PAVILION OF IVORY COAST | 58TH VENICE BIENNALE
ONE MILLION - EDITION JUNGLE PORCELAIN | ROAR PUBLICATION
Launch: November 23, 2019, 6-7:30 pm
Location: Castello Gallery, Calle Seconda de la Fava, 1636/A, 30122 Venice VE, Italy
Jungle Porcelain
Text Angelika Boeck
Jungle Porcelain (2017) consists of sturdy multi-purpose objects. A cylinder that serves as a plate support, can later be used as a lantern. It shows the engraved shape of a machete and several animal traps that I have come to know as vital for the jungle.
I haven't lived in Sarawak since 2017 - Uli Aigner and I have recreated the interaction for our contribution to the publication ROAR in Berlin, our interaction being documented by the filmmaker Michal Kosakowski.
The two-part porcelain tableware Jungle Porcelain (Item 2316-2322) was designed by Uli Aigner and me together and produced by Uli Aigner as part of her ONE MILLION project. My experiences, which I gained between 2010 and 2016 in daily life on Borneo, in the Kelabit highlands, played an essential role in the conception.

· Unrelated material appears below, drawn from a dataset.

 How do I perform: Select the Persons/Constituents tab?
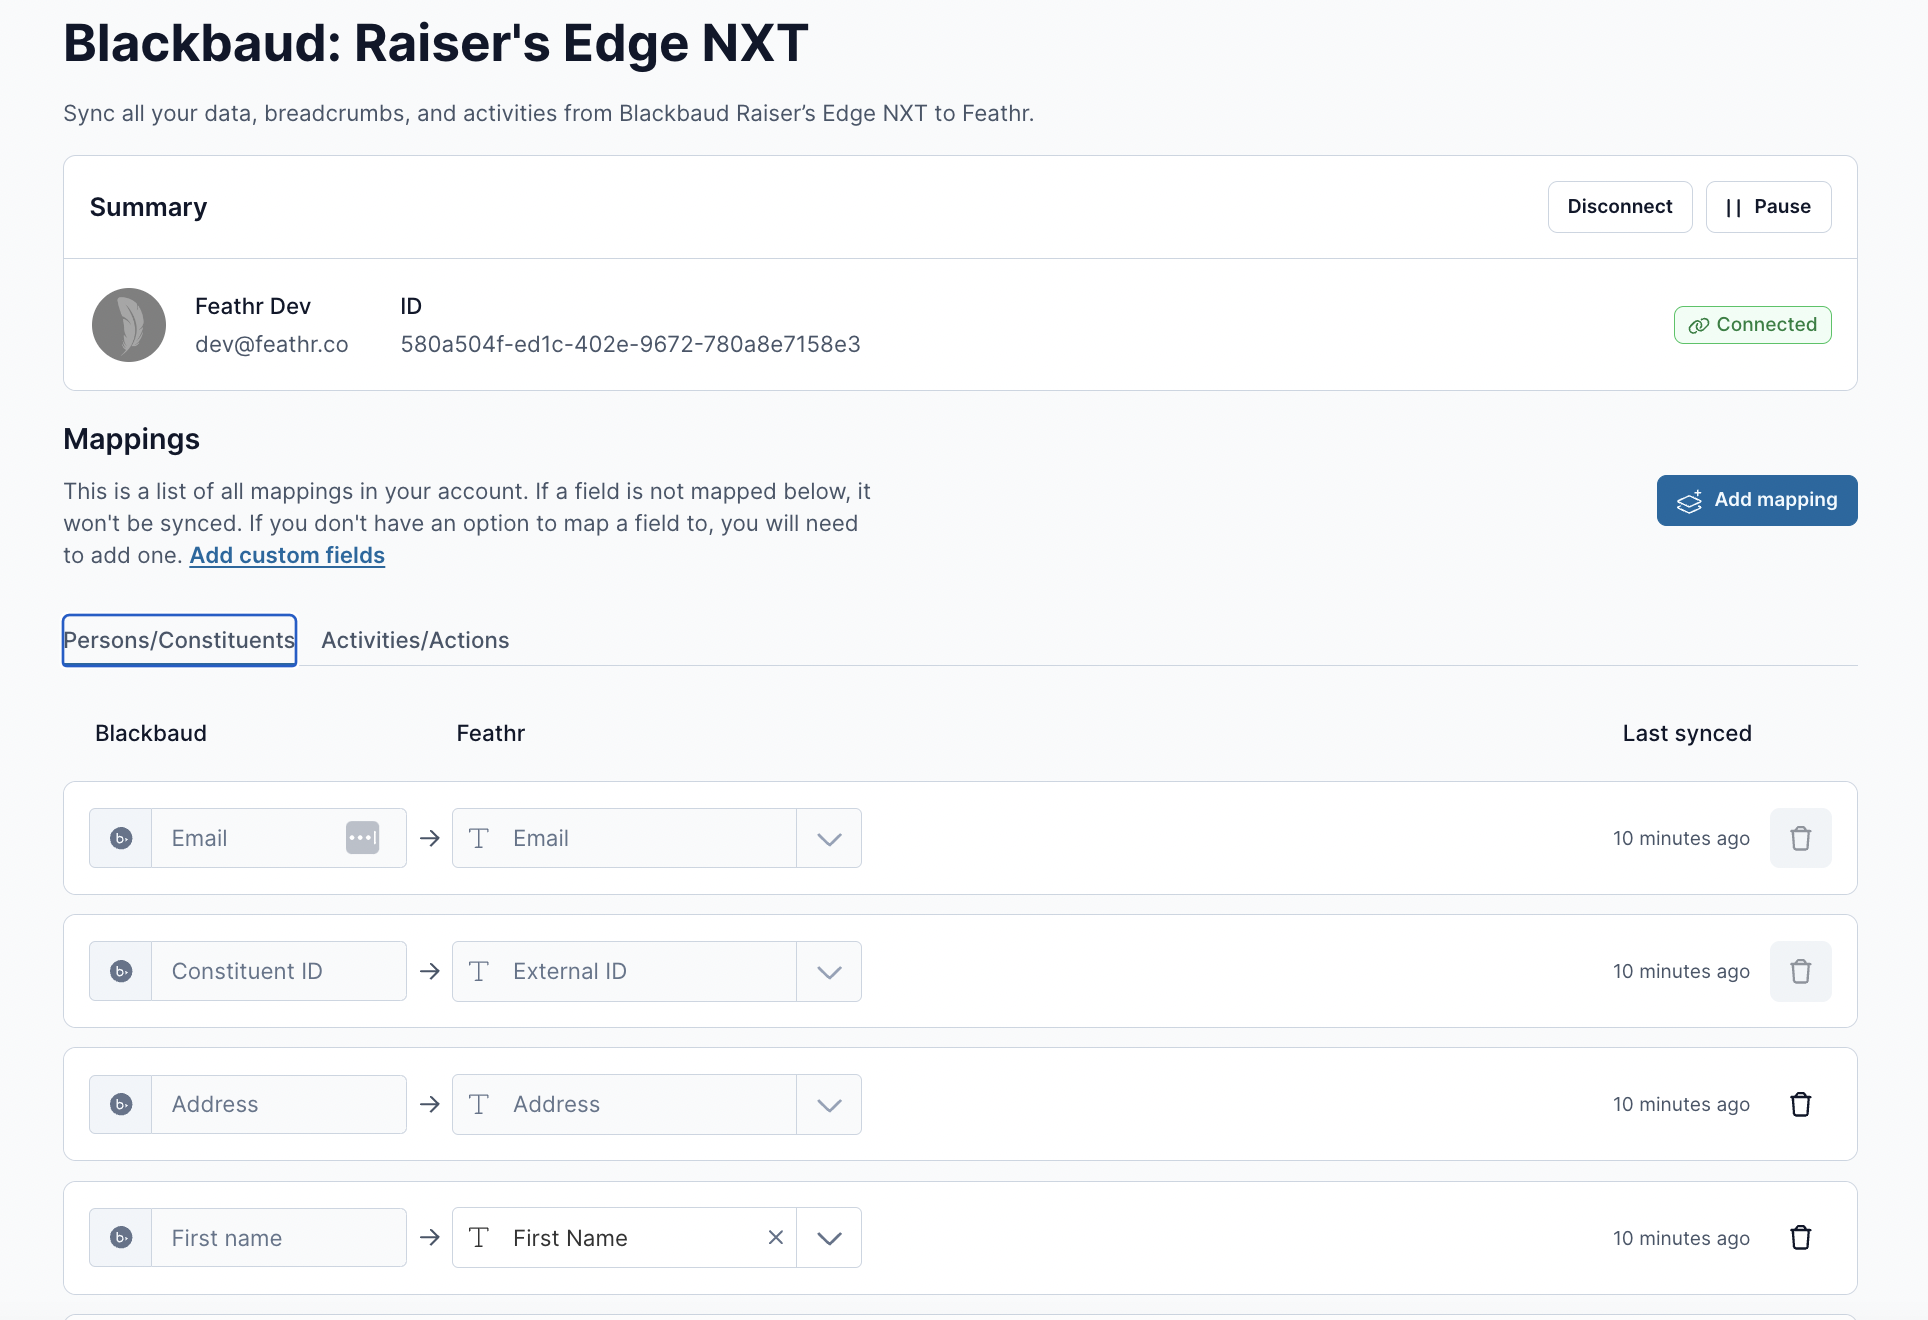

ROAR is a new publication edited by Rosanna Greaves and Marina Velez. This 300 page curated book-work explores how artistic and aesthetic strategies address notions of sustainability. ROAR invited a selection of artists, curators, writers and academics to respond to broad issues around sustainability, such as the Anthropocene, ecology, land and borders, human and non-human relationships, notions of work, energy and time, and the creation and distribution of knowledge. The title of the book, ROAR, refers to both a primordial expression and a voice that demands, and deserves to be heard. The title encapsulates the essential questions of the book: what happens when nature, landscape, animals and humans are deprived of their own voice? Nature and landscapes talk to us non-verbally, but only if we listen. Animals and other non-humans use language, although we often fail to hear or understand. Some humans are also disenfranchised and lack a voice. But together, their ROAR of frustration and horror is increasingly making itself heard.
This is a curated artists book: a space for curation, practice, critically-engaged art commissions and scholarly essays. The striking visual design of ROAR (by Klara Foldys of Foldys Designs) actively considers the space of the page and its potential for bringing together academic writing, image and text. This is an integrated research, promoting collaboration and cross-disciplinary discussion and creative experiment. Overlapping, linked, mapped and layered images and text use the page to explorations of the complexity of sustainability: What are the indicators that point out when labour turns to exploitation? At what point does the survival of one species mean the extinction of another? How can we tell the history of those who have no voice? How can energy be used as a positive and transgressive metaphor that infiltrates and crosses borders? The conversation has only just begun, but climate change, pollution, and the increasingly strident year-zero scenarios and doomsday science underline an inescapable urgency. There is no time for rhetoric detours or for spins of the mind and procrastinations of the soul. ROAR is an urgent, raw, poetic and multi-faceted contribution to this complex and troubled conversation.